Una de las curiosidades que tienen aquí es la figura de la Kumari, que no es más que una niña a la que ellos han elevado a la categoría de diosa viviente, la encarnación de la diosa Durga. Se elige cuando tiene 4 años entre todas las candidatas que se presentan y si cumple con 32 requisitos físicos que van desde el tono de voz, la forma de los dientes y el color de los ojos, pasa la primera selección.
Luego las candidatas pasan a una habitación llena de cabezas de búfalo y donde unos hombres con máscaras monstruosas danzan a su alrededor. Una auténtica diosa no debería tener miedo de esto y de las que pasan la prueba sólo una será capaz de reconocer y escoger la ropa de su antecesora, en un ritual parecido al que se utiliza para elegir al dalai lama de los budistas.
Una vez elegida se traslada junto con su familia a la Kumari Bahal, una especie de palacete del que no saldrá nada más que unas pocas veces al año, y al final de su reinado, cuando con la pubertad tenga su primera menstruación y vuelva a ser una siemple mortal. Entonces tendrán que elegir a una nueva Kumari, le darán una buena dote y volverá a tener una vida normal, aunque quizás no sea así puesto que dicen que nadie quiere casarse con ella pues trae mala suerte. Yo pude verla un par de minutos que se asomó a un balcón interior y sólo pude ver a una sencilla y triste niña encerrada en un palacio.
Al día siguiente fuimos a ver las dos grandes estupas budistas de esta ciudad, las que en las agujas que rematan sus cúpulas tienen dibujado los famosos ojos de buda, esos que todo lo ven y todo lo saben.
La verdad es que son impresionantes, sus grandes cúpulas blancas están rodeadas de molinillos de oración que los fieles hacen girar mientras rodean la estupa en el sentido de las agujas del reloj.

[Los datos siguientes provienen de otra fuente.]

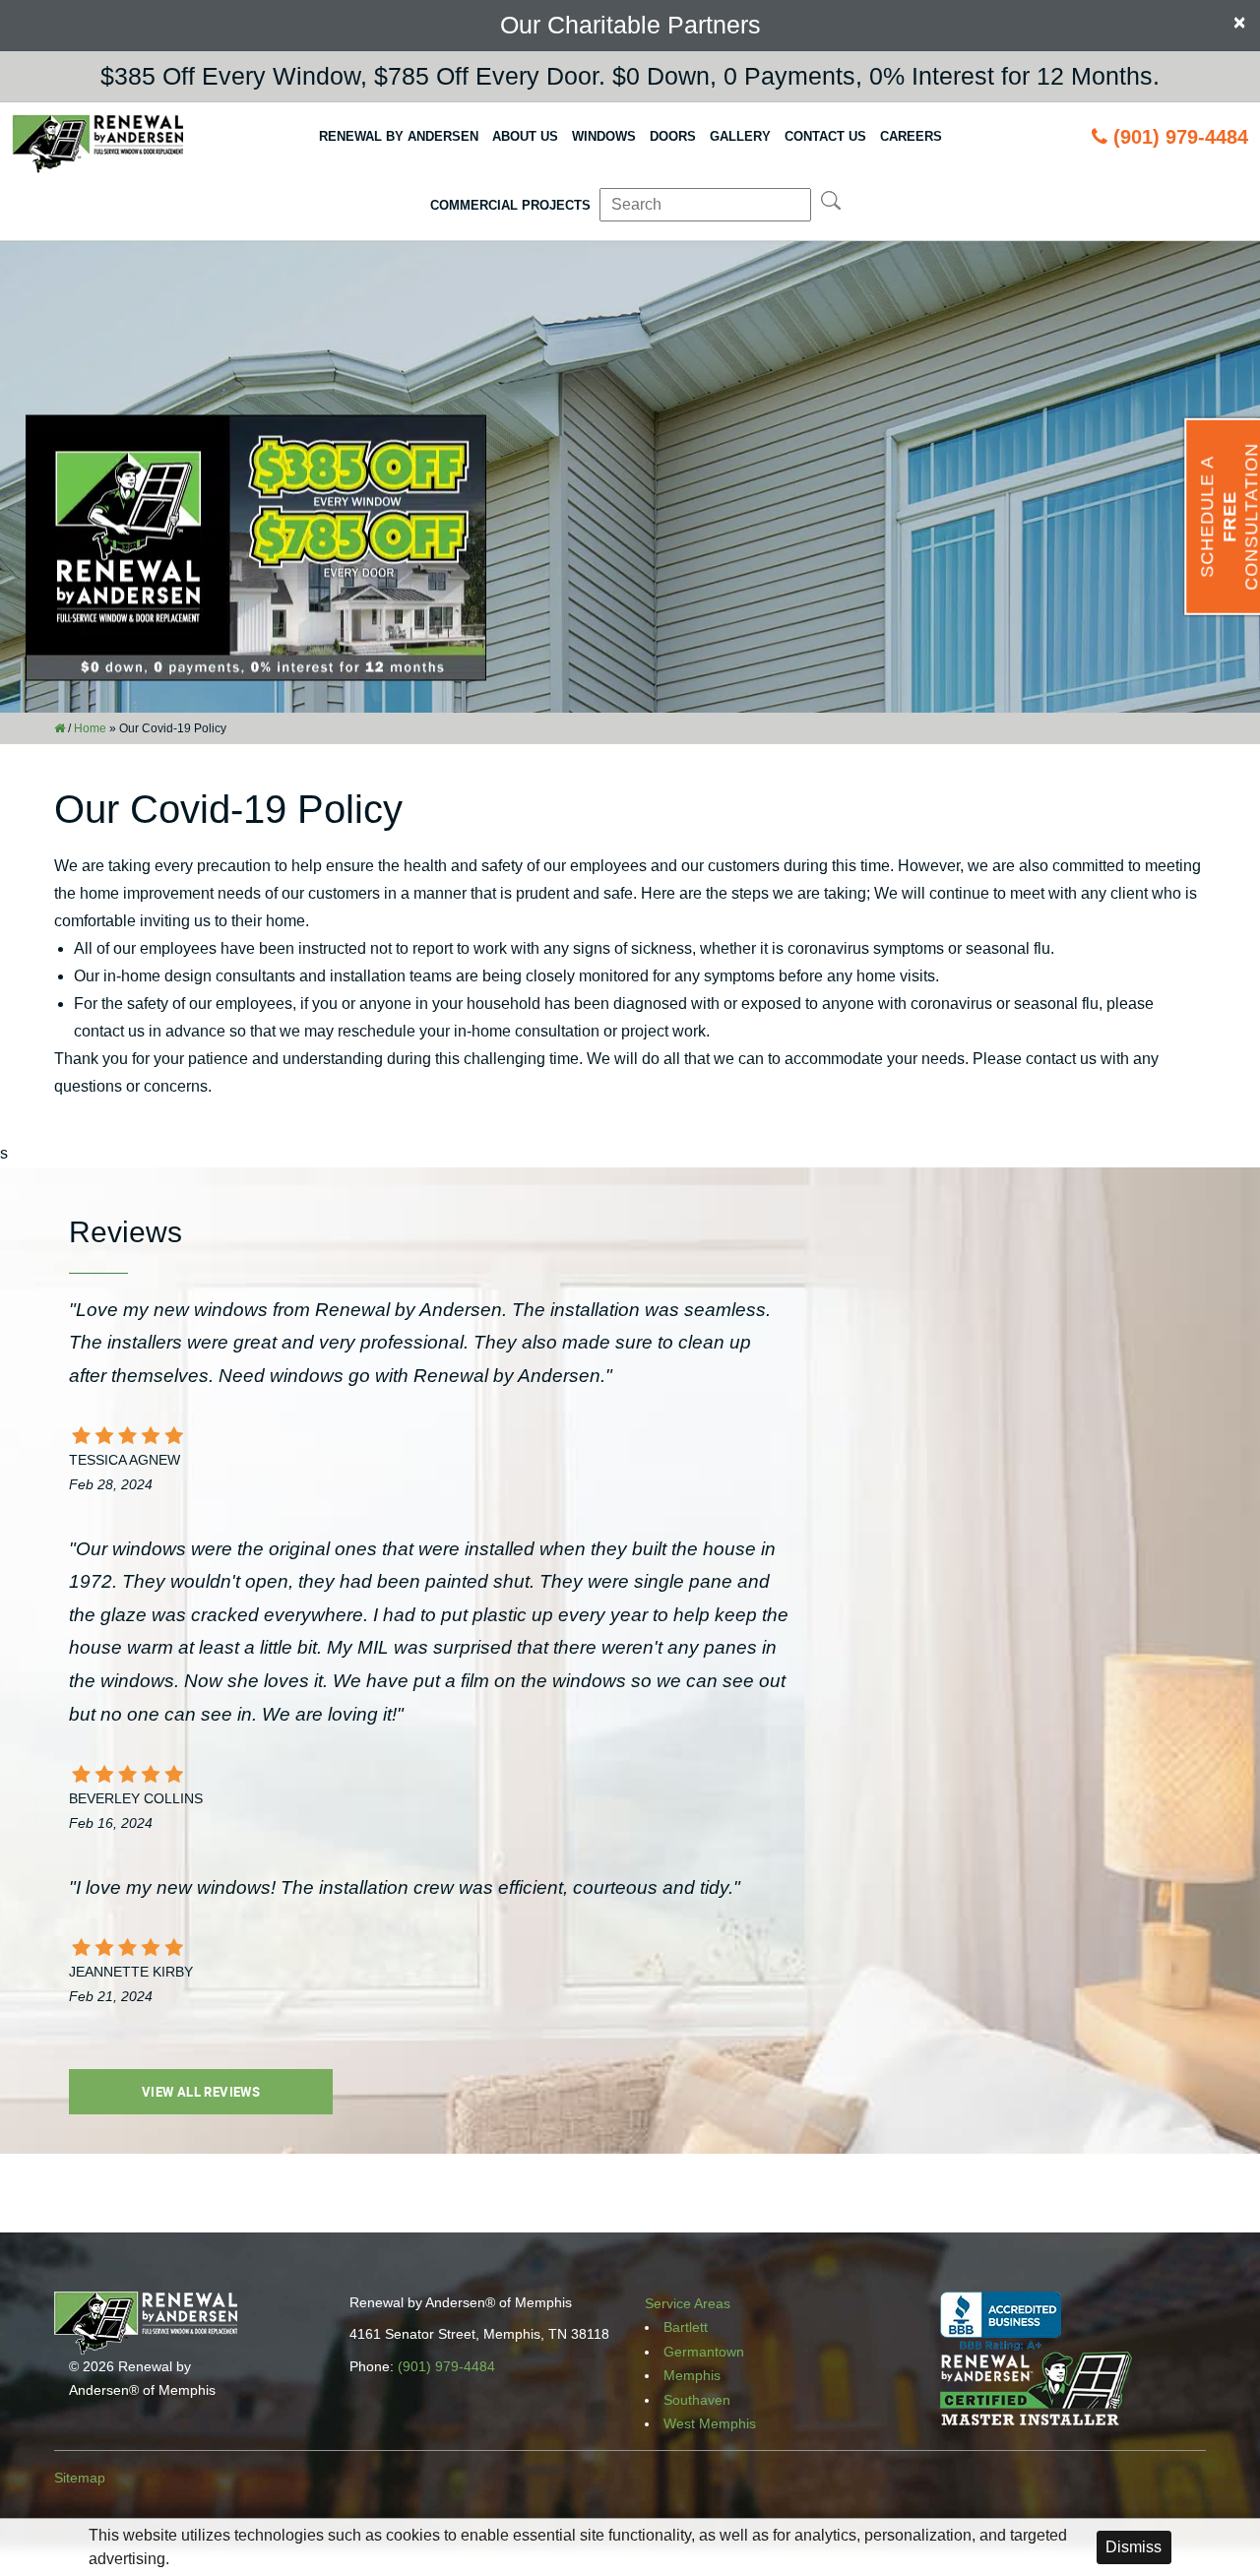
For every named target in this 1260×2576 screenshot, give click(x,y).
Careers (911, 136)
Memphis (692, 2375)
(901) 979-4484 (1180, 137)
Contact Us (825, 136)
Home (90, 728)
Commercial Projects (510, 205)
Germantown (703, 2351)
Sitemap (79, 2477)
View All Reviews (201, 2092)
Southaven (696, 2400)
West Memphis (709, 2423)
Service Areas (687, 2303)
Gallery (740, 136)
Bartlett (685, 2327)
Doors (673, 136)
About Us (525, 136)
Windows (604, 136)
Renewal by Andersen (398, 136)
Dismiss (1133, 2547)
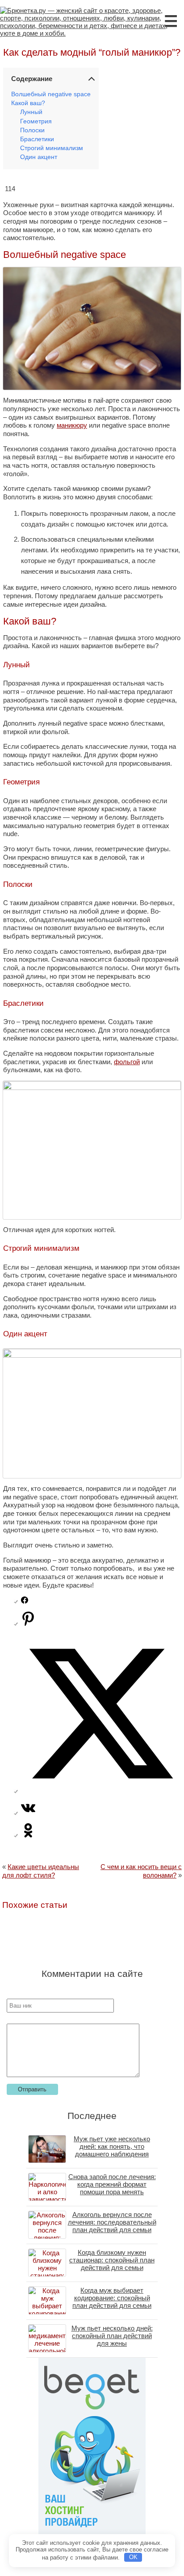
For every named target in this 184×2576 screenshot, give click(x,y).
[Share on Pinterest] (28, 1623)
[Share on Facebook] (24, 1601)
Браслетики (37, 139)
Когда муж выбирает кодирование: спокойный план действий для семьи (111, 2297)
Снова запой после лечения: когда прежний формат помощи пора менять (112, 2184)
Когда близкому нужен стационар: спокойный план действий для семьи (112, 2260)
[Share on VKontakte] (28, 1813)
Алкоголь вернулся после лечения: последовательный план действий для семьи (112, 2222)
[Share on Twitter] (101, 1791)
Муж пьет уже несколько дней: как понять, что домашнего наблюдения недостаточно (112, 2150)
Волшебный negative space (51, 94)
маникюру (72, 425)
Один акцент (38, 157)
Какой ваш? (28, 103)
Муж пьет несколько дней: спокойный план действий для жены (112, 2335)
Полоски (32, 130)
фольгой (127, 1062)
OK (133, 2557)
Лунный (31, 112)
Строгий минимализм (51, 148)
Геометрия (36, 121)
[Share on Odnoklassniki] (28, 1835)
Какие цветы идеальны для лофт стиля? (40, 1871)
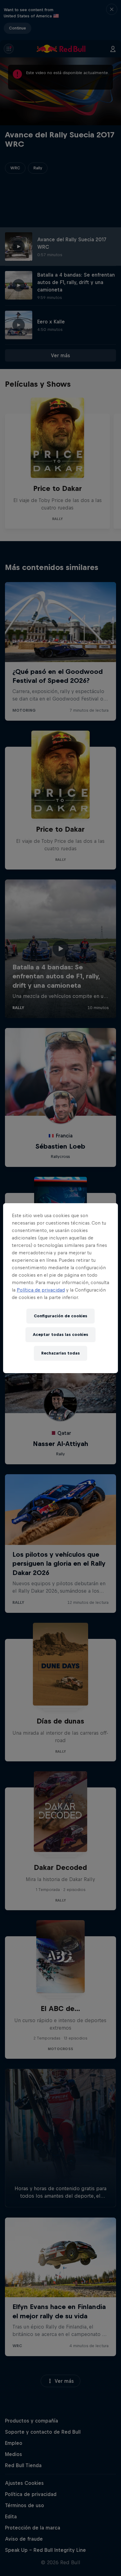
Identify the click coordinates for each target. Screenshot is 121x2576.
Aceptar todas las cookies (60, 1334)
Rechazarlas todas (60, 1353)
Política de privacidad (41, 1289)
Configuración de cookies (60, 1316)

Las banderas de colorines que parten desde la aguja hasta la base están escritas con oraciones y mantras budistas que son esparcidos por el viento hacia los cuatro puntos cardinales. Inmensos molinillos de oraciones son girados por monjes y por los devotos que quieren agarrarse a la rueda que los mueve, mientras un mecanismo hace sonar una campanilla a cada vuelta creando un ambiente un poco hipnótico.
Miro los ojos del buda allá en lo alto de la estupa, el viento mueve los velos que lo rodean como si fuera su pelo, las banderas de oración ondean al viento sobre el cielo azul y de repente veo que el conjunto parece tomar vida, los enormes ojos se clavan en los míos y parece como si me estuvieran leyendo, el movimiento de banderas y telas crea una extraña sensación, como si fuera una enorme criatura que moviera lentamente sus tentáculos como un pulpo. El efecto es poderoso y me imagino a los fieles de tiempos inmemoriales, los de antes de que se inventara la tele, viendo a su dios en semejante tamaño y con este movimiento. Una prueba irrufrutable de la divinidad del lugar.
Por lo demás el sitio es de lo más curioso, pues esta estupa, la de Bodhnath, es el hogar de cientos de refugiados tibetanos que huyeron de su país cuando fue invadido por China. Y hasta aquí han traido sus costumbres, su ropaje y su comida. Los puestecillos venden desde todos los artilugios del budismo tibetano hasta la mantequilla de yak o el tsampa, una especie de harina de cebada tostada con la que hacen una insípida pasta. Estoy dentro de un pequeño Tibet en la extraña ciudad de Katmandú, donde tantos músicos y hippies encontraron la inspiración.